SOURCE MATERIAL section start

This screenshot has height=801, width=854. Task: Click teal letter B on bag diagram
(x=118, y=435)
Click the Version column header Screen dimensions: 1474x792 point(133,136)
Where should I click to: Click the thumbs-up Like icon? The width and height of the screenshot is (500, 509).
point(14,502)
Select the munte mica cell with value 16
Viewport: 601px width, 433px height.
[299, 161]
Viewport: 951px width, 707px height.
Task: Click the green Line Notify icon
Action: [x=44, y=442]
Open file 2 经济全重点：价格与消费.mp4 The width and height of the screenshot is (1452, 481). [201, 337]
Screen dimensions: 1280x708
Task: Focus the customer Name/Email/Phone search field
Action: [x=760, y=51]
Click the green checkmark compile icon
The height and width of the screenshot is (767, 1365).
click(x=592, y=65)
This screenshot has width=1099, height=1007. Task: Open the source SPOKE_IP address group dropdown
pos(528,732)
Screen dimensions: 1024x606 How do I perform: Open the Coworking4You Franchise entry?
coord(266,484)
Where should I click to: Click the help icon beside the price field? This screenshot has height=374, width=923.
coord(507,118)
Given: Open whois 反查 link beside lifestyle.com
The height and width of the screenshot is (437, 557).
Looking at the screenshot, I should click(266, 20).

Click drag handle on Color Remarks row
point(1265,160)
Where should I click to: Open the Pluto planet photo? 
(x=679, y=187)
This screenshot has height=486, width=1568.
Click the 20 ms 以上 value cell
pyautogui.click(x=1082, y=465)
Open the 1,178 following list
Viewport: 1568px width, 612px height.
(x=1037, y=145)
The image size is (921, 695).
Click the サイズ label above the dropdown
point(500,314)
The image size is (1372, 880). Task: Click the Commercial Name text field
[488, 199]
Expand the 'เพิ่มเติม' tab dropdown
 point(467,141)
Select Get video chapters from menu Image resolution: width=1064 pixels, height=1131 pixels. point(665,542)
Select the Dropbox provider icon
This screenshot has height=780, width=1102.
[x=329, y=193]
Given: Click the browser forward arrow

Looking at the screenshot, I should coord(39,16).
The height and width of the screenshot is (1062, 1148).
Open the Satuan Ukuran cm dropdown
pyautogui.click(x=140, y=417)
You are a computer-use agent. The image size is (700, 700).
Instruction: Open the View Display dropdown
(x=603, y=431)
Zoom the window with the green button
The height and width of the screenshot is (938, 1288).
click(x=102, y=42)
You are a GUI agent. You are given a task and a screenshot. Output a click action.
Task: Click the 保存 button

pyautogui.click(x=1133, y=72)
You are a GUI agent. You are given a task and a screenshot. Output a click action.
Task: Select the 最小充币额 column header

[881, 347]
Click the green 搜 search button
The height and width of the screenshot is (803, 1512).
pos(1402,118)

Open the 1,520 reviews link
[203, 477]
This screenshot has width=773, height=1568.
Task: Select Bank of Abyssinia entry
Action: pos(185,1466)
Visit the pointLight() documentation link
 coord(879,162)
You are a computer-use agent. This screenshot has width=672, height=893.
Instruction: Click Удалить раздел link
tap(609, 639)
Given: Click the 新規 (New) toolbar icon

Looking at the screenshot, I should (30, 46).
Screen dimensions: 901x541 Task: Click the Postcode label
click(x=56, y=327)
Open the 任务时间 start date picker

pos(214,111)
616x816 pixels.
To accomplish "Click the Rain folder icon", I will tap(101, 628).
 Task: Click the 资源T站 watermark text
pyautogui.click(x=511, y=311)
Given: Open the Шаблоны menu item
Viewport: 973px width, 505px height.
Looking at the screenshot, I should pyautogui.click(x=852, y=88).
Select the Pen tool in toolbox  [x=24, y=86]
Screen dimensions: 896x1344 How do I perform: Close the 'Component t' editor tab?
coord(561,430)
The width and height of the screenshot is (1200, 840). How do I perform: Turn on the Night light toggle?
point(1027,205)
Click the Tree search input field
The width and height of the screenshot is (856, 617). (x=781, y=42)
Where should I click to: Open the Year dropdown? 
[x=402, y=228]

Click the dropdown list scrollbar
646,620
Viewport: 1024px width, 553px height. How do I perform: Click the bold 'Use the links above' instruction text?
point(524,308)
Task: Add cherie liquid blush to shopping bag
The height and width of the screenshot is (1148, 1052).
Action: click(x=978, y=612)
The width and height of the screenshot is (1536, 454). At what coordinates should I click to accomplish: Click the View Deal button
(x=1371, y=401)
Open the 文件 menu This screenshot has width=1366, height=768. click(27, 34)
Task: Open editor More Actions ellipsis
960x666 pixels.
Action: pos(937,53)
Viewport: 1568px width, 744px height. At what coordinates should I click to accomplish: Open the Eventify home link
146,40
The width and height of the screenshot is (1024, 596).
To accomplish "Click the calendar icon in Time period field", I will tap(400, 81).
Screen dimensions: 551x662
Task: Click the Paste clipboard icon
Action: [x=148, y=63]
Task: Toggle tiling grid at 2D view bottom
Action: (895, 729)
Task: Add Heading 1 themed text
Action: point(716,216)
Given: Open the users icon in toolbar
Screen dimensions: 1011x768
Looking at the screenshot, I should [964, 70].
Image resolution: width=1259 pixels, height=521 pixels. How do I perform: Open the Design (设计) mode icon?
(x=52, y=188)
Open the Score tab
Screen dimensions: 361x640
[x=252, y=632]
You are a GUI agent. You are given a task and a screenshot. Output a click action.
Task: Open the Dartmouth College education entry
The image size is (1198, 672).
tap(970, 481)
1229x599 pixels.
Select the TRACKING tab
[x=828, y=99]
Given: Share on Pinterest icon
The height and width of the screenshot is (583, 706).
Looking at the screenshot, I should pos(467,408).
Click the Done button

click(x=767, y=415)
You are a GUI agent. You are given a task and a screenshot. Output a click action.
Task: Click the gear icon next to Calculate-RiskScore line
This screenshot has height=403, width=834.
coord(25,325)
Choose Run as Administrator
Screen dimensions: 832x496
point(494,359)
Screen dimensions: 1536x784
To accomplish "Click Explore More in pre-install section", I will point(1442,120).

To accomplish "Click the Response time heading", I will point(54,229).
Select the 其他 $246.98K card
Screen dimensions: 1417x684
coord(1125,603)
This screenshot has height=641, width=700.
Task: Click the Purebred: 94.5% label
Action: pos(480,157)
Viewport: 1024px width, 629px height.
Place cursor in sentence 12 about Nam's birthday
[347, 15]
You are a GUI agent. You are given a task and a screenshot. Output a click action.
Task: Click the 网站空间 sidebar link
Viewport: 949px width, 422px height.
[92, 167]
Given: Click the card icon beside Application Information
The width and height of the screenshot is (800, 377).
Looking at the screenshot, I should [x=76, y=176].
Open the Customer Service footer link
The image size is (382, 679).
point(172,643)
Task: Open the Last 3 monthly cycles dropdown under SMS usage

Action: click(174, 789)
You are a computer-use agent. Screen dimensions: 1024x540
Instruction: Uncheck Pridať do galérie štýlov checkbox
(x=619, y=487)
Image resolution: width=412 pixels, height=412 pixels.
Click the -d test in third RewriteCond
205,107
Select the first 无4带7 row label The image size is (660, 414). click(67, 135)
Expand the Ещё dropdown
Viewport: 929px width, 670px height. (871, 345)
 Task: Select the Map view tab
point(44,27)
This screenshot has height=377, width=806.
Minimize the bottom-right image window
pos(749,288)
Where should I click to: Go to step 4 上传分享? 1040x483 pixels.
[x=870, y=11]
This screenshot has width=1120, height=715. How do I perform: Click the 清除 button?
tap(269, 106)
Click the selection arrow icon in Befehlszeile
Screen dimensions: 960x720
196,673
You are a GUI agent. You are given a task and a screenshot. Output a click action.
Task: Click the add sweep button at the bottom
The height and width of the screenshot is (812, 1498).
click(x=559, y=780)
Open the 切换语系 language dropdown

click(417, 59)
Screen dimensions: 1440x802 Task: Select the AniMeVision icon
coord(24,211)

SOURCE MATERIAL section end

§ **TASK DIRECTIONS**
Anywhere the listing shows the word "menu", copy the full line.

§ **OUTPUT FOR THIS EXERCISE**
Select Get video chapters from menu Image resolution: width=1064 pixels, height=1131 pixels. point(665,542)
Given: Open the Шаблоны menu item
Open the 文件 menu This screenshot has width=1366, height=768. click(27, 34)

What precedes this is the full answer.